元・国書刊行会編集者である二階堂奥歯の日記であり、遺書である『八本脚の脚』もまた、書き手が重度の「引用病」であることを示した作品であると思う(ここでは敢えて「作品」であると言い切ってしまいたい)。引用と引用を並べ、連ね、重ねていくその流れは、まるでゴダールの映画のようであるし(褒めすぎであることは承知の上であるが)、文字のみで行われるDJのようでもある。それが決して幼稚なサンプリングでないことは、この本を読んだ誰しもが思う所であるだろうから、これと言ってその内容について言及はしない。が、彼女は極めて的確に、自分の人生に必要な分だけを好きな本からトリミングしていたという事実だけは記されたい。何故なら、彼女は自分の人生をなぞらえながら本を読み進めていくタイプの読書家であったからだ。

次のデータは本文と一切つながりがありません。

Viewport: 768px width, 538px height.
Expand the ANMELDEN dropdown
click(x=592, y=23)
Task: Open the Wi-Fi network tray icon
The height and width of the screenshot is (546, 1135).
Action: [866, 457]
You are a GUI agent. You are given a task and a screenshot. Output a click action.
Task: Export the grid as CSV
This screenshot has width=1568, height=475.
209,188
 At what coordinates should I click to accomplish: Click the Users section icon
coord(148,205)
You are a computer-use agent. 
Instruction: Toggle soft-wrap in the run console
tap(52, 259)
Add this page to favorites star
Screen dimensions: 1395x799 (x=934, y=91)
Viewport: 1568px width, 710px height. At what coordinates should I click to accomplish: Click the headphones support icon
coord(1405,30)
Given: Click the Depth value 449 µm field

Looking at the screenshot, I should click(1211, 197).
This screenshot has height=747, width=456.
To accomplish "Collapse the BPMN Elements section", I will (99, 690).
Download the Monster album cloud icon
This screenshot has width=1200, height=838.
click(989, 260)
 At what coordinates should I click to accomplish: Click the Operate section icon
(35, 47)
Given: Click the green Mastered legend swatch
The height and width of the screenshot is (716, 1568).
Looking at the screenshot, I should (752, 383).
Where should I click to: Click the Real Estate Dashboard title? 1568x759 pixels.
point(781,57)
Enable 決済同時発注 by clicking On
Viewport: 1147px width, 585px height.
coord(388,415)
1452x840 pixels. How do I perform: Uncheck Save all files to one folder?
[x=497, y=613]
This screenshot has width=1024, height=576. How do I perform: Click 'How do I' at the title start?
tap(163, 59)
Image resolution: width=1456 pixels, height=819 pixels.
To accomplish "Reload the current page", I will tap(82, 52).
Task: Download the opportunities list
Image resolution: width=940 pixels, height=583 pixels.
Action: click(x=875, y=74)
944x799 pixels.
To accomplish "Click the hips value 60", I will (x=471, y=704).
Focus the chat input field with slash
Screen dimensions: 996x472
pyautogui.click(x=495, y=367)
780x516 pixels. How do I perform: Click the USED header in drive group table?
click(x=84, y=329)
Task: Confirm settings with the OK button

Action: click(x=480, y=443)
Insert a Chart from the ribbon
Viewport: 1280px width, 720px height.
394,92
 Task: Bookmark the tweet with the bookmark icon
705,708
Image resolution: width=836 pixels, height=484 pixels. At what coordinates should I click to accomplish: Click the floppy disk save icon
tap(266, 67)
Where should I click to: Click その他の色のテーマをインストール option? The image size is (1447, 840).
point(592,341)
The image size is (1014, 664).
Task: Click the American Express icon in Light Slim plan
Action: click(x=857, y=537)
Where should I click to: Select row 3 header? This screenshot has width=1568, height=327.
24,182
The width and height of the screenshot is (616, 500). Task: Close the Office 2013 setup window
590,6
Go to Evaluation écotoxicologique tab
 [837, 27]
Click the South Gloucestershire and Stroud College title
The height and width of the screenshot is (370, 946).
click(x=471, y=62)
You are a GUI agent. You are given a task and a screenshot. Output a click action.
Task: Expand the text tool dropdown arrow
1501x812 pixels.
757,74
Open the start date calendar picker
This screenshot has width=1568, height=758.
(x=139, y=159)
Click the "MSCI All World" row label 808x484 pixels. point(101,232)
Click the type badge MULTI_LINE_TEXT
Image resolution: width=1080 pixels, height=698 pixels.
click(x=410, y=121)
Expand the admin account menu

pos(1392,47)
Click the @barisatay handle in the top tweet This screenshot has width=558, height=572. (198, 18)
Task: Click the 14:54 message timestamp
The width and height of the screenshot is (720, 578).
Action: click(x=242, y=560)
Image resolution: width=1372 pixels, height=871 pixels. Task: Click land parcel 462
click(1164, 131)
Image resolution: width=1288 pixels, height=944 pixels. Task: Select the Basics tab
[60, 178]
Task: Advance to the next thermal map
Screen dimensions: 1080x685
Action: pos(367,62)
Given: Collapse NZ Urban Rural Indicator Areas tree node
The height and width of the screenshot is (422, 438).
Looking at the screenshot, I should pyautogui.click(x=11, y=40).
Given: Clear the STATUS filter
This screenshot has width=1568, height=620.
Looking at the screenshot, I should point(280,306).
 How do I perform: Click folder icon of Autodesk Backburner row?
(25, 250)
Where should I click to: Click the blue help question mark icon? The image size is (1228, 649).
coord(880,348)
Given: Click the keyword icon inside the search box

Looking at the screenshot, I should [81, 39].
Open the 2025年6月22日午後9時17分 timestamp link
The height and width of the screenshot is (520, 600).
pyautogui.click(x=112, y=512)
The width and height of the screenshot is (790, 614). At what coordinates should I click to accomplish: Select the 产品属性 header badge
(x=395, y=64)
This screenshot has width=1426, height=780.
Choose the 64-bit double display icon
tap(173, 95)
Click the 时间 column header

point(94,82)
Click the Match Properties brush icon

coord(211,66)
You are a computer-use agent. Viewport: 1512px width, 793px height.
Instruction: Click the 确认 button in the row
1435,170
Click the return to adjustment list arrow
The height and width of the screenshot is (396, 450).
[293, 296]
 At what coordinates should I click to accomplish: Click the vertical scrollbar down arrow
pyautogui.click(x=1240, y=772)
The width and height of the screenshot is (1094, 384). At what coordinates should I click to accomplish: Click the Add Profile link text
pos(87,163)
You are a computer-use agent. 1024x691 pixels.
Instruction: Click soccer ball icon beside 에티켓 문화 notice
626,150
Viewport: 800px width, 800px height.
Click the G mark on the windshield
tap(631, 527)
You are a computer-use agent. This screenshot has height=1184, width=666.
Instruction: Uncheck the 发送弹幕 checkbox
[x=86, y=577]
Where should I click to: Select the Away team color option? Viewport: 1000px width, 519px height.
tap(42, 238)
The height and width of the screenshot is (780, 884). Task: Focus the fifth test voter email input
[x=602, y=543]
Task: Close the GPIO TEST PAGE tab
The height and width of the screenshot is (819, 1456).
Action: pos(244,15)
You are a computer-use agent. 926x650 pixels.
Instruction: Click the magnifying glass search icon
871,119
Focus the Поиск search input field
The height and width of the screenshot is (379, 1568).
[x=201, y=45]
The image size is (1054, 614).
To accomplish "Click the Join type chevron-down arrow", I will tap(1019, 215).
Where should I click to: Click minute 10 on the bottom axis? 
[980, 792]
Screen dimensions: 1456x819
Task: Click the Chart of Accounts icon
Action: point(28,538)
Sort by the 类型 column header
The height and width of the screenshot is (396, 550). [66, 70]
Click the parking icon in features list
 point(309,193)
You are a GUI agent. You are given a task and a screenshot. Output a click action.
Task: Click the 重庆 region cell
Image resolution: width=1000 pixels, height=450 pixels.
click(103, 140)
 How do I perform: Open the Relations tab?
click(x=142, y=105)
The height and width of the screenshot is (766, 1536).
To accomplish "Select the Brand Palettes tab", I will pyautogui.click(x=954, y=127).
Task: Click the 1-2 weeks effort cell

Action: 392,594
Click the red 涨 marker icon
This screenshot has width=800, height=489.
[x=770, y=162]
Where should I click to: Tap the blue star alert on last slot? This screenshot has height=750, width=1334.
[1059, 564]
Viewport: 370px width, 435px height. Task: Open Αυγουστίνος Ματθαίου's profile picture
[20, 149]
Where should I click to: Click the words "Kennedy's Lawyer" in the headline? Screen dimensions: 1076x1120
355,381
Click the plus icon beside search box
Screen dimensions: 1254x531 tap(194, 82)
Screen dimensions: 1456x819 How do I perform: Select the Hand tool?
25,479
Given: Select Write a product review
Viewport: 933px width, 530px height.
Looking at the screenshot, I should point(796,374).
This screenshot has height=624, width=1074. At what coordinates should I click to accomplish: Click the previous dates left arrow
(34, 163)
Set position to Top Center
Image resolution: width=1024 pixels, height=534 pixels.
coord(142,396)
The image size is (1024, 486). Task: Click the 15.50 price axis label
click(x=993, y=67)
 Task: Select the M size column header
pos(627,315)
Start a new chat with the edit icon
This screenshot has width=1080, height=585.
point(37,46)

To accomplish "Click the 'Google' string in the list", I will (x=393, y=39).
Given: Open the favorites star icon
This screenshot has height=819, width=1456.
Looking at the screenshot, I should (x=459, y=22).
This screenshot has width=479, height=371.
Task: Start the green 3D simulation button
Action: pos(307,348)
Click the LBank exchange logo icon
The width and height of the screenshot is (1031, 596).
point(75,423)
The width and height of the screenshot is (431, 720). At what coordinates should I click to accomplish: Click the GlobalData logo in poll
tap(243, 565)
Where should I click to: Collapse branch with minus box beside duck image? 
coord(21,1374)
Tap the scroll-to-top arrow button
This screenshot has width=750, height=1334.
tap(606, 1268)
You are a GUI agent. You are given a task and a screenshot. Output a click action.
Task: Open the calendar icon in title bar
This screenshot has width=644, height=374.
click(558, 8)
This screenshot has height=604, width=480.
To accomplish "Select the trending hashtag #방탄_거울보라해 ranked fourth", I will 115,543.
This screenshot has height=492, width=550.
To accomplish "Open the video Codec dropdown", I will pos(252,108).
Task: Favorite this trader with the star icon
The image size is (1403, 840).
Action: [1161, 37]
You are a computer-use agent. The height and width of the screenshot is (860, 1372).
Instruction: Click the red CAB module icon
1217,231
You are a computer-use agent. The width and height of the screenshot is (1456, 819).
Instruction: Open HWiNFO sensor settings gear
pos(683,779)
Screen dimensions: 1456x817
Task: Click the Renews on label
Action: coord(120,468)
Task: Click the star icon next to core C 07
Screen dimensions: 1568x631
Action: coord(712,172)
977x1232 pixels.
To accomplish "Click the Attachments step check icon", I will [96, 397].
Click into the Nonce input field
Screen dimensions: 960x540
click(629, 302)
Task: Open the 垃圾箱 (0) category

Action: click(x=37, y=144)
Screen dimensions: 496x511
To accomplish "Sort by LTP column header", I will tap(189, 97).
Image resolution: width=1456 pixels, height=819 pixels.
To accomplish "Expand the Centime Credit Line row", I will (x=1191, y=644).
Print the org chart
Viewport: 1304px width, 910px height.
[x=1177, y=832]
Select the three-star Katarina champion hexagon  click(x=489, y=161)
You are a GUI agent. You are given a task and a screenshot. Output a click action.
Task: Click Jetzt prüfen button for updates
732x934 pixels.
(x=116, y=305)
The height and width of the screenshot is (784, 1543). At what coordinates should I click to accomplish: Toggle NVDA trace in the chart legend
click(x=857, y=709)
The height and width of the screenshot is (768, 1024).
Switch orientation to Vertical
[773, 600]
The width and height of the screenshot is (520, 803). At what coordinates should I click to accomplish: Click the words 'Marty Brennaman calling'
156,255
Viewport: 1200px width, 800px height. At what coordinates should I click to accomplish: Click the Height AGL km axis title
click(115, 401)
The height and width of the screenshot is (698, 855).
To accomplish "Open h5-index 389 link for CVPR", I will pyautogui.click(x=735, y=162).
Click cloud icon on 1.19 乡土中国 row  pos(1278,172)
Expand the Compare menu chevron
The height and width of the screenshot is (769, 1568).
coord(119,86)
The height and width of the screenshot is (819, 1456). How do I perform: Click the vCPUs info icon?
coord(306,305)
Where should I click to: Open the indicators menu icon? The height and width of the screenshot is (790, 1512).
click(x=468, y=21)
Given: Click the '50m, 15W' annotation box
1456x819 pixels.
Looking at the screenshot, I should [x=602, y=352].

この本を読みはじめるに当たって、最初は大変困惑した。これは果たして、1P目から順番に捲っていって良いものなのだろうか?と思えて仕方なかったのだ。勿論、至って普通の小説やエッセイであればそのように読み進めていくのが適切であろうが、『八本脚の蝶』は、web上で公開され続けていた日記なのだ。そして、上記の通り遺書でもある。web日記(これはあくまで2001年当時の言い方で、今の言葉に置き換えるならブログである)というものを見たことがある人ならば誰だって知っている事実ではあるが、サイトの先頭にくる記事というものは、最後に書かれた記事のことを指しているものだ。つまり、サァ二階堂奥歯の日記を読もうと思って覗いてみると、彼女が自死を遂げたという文が真っ先に飛び込んでくるわけだ。読み手は、その事実を受け止めながら、過去へと遡っていく。要するに、web上で日記を読むときは、過去へと進んでいくのだと言うことができる。だが書籍化されてしまうと、彼女の死は一番最後に用意されていることになる。……この違いを、どう捉えたらよいものか。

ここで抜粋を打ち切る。